= SATE =

Canadian rock singer

SATE is the stage name of Saidah Baba Talibah, a Canadian rock singer from Toronto, Ontario. Her 2021 album The Fool was named a Juno Award nominee for Alternative Album of the Year at the Juno Awards of 2022.

==Background==
The daughter of restaurateur Howard Matthews and influential Canadian blues and jazz singer Salome Bey, she began her musical career as an occasional performer with her mother under the name Salome Bey and the Relatives. She was a vocalist with the funk rock band Blaxäm in the 1990s, alongside her sister Tuku and Washington Savage of Infidels. The band released the EP Kiss My Afro in 1998, but broke up before releasing a full-length album.

==Solo career==
As Saidah Baba Talibah, she continued to perform as a solo artist, and released her debut solo album (S)cream in 2011. In this era, she described herself as having been inspired in part by Black Rock Coalition artists such as Living Colour.

In 2014, she performed at Toronto's Luminato Festival with TV on the Radio. In 2015, she received a Dora Mavor Moore Award nomination for Best Leading Actress, Musical Theatre for her stage performance in What Makes a Man.
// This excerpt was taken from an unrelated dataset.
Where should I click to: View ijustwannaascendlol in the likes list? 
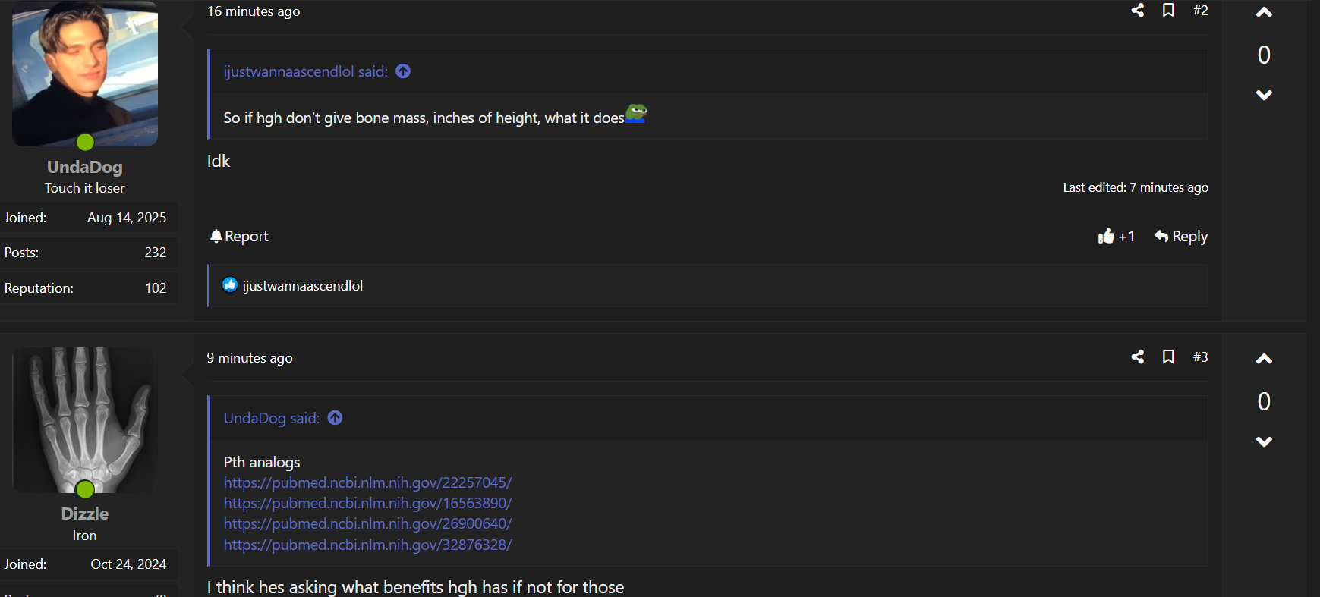pos(302,285)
She subsequently changed her stage name to SATE, on the grounds that performing under her given names was giving audiences a false impression that they would be seeing a world music artist, when in fact her music blends elements of soul and funk with blues rock and punk rock. As SATE, she released the album RedBlack&Blue in 2016; the album's track "Know My Name" has been used as backing music in promotional advertisements for Sportsnet.

The Fool was released in 2021. Her video for the song "Nobody" features The OBGMs appearing as her backing band; the album track "Guardian Angel", a short interlude, is a recording of SATE as a child singing along with her mother, which Saidah found in her mother's possessions only after her death in 2020.